7. Les conclusions présentées au titre de l'article L.761-1 du code de justice administrative par M. B, la partie perdante, doivent être rejetées. Dans les circonstances de l'espèce, il n'y a pas lieu de faire droit aux conclusions de la commune de Aix-les-Bains.

D E C I D E :

Article 1er : La requête de M. B est rejetée.

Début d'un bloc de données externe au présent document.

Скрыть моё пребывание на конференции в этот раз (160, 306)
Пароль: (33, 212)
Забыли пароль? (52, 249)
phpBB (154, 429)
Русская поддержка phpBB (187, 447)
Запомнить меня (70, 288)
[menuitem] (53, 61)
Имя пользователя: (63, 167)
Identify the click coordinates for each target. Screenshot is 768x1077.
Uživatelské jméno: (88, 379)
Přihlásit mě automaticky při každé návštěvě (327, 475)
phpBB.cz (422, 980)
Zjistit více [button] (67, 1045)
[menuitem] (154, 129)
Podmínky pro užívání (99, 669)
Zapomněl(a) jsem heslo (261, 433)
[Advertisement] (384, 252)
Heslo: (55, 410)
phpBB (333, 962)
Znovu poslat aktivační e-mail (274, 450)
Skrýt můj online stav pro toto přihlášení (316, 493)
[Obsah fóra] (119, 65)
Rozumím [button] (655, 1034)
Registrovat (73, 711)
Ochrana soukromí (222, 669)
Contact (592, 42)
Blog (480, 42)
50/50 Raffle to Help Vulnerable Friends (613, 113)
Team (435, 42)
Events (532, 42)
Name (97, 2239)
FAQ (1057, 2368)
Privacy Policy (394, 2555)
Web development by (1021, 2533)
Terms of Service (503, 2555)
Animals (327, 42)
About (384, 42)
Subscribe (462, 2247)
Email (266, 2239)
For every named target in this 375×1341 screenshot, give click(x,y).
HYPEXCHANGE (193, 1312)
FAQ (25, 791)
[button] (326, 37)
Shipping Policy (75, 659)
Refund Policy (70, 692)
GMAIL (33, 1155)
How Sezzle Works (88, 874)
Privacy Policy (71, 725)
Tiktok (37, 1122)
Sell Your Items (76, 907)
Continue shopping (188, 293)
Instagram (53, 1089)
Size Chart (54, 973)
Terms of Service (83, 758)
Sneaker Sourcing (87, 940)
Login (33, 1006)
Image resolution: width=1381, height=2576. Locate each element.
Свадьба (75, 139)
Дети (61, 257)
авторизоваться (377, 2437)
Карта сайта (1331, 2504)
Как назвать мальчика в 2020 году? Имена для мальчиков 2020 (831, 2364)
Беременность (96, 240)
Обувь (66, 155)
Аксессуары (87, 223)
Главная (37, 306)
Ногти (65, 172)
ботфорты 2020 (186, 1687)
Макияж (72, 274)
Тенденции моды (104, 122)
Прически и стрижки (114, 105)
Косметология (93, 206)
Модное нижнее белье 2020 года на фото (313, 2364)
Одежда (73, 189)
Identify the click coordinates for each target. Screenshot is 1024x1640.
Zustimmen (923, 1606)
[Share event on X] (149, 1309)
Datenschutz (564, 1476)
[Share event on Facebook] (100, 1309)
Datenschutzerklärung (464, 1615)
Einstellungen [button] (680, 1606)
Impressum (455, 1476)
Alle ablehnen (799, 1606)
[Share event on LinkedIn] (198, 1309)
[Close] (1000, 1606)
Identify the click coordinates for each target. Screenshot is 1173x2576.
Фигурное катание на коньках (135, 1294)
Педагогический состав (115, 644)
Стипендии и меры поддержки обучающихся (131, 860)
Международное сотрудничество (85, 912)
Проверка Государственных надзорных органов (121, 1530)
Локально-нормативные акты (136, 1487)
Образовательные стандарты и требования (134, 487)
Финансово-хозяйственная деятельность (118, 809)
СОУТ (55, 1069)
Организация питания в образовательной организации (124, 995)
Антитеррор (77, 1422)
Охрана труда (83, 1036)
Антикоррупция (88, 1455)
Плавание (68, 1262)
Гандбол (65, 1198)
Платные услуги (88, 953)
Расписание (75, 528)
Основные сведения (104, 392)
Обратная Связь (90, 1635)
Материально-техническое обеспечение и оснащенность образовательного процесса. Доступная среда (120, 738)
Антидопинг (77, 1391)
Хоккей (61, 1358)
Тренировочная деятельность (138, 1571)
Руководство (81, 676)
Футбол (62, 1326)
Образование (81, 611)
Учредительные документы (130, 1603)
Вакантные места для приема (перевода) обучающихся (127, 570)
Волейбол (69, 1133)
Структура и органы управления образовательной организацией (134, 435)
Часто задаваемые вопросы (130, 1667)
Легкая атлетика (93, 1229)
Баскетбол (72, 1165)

Article 2 : Les conclusions présentées par la commune d'Aix-les-Bains au titre de l'article L. 761-1 du code de justice administrative sont rejetées.

Article 3 : Le présent jugement sera notifié à M. A B et à la commune d'Aix-les-Bains.

Délibéré après l'audience du 9 janvier 2024, à laquelle siégeaient :

M. Vial-Pailler, président,

Mme Frapolli, première conseillère,

Mme Fourcade, première conseillère.

Rendu public par mise à disposition au greffe le 23 janvier 2024.

La rapporteure,

F. FOURCADE

Le président,

C. VIAL-PAILLERLe greffier,

G. MORAND

La République mande et ordonne au préfet de la Savoie en ce qui le concerne ou à tous commissaires de justice à ce requis en ce qui concerne les voies de droit commun, contre les parties privées, de pourvoir à l'exécution de la présente décision.